» Saved entries:
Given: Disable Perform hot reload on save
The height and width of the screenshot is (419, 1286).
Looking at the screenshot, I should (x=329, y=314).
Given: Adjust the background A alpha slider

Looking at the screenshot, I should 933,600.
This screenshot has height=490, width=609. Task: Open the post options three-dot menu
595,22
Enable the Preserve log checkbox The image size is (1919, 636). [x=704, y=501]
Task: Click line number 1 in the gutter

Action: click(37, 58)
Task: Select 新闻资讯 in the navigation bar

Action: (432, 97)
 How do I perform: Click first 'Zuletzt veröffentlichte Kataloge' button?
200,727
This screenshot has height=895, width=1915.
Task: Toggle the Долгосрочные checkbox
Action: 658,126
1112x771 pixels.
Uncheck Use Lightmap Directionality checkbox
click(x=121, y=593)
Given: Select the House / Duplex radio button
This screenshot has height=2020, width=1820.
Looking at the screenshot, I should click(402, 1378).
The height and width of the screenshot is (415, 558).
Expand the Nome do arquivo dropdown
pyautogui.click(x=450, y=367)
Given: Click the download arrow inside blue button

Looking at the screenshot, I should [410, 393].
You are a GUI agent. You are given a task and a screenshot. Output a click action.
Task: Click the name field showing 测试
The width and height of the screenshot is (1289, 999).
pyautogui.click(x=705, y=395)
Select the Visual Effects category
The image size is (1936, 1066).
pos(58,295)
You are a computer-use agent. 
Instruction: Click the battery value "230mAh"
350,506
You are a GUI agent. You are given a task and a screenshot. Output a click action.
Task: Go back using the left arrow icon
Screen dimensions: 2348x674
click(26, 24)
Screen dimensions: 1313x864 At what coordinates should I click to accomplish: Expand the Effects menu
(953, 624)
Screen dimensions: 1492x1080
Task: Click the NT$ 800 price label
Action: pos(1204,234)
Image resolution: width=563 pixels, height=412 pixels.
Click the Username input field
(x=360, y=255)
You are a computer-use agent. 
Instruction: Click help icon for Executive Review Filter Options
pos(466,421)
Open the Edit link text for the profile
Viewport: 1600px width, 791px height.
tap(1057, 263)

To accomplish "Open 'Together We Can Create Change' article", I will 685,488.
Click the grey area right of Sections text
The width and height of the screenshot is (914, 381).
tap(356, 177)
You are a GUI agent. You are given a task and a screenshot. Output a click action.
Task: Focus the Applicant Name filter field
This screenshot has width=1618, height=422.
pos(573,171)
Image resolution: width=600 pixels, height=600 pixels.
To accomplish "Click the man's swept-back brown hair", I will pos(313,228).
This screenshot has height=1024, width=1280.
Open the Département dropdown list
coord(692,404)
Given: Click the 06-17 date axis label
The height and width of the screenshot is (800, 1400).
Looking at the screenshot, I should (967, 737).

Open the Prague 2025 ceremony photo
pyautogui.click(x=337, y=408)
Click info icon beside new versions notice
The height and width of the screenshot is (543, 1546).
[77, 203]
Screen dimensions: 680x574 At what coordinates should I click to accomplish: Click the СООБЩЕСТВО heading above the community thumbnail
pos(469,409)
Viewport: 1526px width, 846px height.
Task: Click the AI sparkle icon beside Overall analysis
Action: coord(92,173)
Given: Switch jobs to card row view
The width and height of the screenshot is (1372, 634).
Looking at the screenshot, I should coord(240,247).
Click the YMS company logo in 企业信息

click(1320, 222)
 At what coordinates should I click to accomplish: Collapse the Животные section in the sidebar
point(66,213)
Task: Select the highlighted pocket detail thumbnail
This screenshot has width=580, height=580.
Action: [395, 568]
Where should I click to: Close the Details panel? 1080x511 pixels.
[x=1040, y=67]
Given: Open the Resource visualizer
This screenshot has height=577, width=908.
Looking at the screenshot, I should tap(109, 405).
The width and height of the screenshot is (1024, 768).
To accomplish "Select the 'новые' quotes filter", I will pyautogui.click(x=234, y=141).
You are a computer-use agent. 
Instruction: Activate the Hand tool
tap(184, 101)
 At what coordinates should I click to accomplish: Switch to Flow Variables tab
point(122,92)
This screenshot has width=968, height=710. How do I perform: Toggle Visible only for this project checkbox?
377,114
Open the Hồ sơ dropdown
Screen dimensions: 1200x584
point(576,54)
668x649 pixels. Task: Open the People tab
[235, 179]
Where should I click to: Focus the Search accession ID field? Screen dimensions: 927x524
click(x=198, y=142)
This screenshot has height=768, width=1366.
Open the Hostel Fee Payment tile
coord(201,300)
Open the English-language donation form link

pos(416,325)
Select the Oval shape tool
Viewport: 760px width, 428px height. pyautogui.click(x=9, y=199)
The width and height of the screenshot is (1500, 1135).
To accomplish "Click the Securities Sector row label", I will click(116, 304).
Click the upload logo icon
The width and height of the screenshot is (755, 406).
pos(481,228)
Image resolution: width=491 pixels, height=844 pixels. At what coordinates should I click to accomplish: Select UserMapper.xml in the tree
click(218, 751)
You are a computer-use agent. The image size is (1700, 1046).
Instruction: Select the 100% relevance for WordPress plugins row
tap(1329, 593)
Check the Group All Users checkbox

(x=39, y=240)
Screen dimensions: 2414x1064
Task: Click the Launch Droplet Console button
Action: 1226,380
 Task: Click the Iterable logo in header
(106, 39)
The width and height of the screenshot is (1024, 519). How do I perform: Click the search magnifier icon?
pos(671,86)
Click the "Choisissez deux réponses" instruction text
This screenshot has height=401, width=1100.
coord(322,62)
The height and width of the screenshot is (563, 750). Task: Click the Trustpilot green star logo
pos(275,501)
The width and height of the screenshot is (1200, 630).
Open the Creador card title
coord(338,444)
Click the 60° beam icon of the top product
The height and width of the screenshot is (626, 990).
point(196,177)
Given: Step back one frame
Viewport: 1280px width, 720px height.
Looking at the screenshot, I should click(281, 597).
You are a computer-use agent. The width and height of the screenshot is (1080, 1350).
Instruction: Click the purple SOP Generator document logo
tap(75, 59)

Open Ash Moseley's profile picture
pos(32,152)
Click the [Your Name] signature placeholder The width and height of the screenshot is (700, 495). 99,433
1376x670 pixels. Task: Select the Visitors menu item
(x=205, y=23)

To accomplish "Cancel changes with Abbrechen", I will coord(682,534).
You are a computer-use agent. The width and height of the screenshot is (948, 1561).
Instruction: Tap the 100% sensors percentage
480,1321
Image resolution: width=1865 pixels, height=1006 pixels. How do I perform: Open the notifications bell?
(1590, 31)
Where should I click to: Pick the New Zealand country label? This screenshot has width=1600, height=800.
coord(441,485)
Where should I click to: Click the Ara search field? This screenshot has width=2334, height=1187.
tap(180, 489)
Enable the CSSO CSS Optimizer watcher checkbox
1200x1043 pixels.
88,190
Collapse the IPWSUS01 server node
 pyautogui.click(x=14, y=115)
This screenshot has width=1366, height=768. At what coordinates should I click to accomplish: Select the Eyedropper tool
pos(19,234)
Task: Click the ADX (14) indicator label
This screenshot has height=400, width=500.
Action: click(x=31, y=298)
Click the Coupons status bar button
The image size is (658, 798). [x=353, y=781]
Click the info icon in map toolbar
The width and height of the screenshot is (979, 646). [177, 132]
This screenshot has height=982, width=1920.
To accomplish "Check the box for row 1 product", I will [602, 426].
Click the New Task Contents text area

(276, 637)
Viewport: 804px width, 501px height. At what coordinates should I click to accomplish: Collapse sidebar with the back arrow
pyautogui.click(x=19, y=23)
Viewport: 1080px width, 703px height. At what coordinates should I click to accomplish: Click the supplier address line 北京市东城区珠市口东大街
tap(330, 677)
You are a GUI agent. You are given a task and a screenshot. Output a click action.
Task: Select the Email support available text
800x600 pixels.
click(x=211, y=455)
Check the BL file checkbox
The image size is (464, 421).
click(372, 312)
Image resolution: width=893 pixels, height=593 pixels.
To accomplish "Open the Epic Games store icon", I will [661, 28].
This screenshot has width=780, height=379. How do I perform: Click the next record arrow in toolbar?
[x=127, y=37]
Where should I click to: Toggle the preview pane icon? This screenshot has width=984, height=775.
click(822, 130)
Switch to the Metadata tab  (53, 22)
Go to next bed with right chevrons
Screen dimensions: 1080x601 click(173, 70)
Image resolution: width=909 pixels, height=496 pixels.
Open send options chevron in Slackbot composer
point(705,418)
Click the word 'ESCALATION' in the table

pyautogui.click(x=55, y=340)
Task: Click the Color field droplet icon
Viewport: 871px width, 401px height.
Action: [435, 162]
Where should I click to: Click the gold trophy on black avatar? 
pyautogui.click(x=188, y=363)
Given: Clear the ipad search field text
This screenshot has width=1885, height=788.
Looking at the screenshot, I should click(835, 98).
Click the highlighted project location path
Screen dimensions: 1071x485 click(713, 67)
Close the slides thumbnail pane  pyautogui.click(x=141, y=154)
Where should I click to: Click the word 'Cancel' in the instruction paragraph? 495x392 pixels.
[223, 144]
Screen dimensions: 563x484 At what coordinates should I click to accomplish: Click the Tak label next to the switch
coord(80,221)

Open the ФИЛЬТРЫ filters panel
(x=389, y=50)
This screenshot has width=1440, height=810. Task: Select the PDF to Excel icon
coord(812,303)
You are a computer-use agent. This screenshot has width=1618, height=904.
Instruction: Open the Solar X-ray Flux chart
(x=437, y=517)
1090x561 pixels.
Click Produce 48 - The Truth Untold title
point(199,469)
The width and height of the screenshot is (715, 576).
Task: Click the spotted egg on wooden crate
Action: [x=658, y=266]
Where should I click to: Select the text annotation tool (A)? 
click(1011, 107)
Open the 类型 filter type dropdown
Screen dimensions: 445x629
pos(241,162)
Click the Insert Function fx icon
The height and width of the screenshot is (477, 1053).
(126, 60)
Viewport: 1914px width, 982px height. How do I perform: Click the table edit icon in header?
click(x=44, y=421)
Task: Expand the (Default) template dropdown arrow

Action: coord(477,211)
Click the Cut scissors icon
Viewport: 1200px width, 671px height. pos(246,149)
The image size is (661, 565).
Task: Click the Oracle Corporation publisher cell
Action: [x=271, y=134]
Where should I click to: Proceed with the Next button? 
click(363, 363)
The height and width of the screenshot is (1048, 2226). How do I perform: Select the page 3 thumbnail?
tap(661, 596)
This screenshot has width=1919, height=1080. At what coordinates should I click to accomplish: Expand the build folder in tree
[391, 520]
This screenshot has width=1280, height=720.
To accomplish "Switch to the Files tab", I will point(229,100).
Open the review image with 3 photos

» Task requirements:
Write down every line of the data above that includes the string "product".

» Answer space:
Click the 60° beam icon of the top product
To accomplish "Check the box for row 1 product", I will [602, 426].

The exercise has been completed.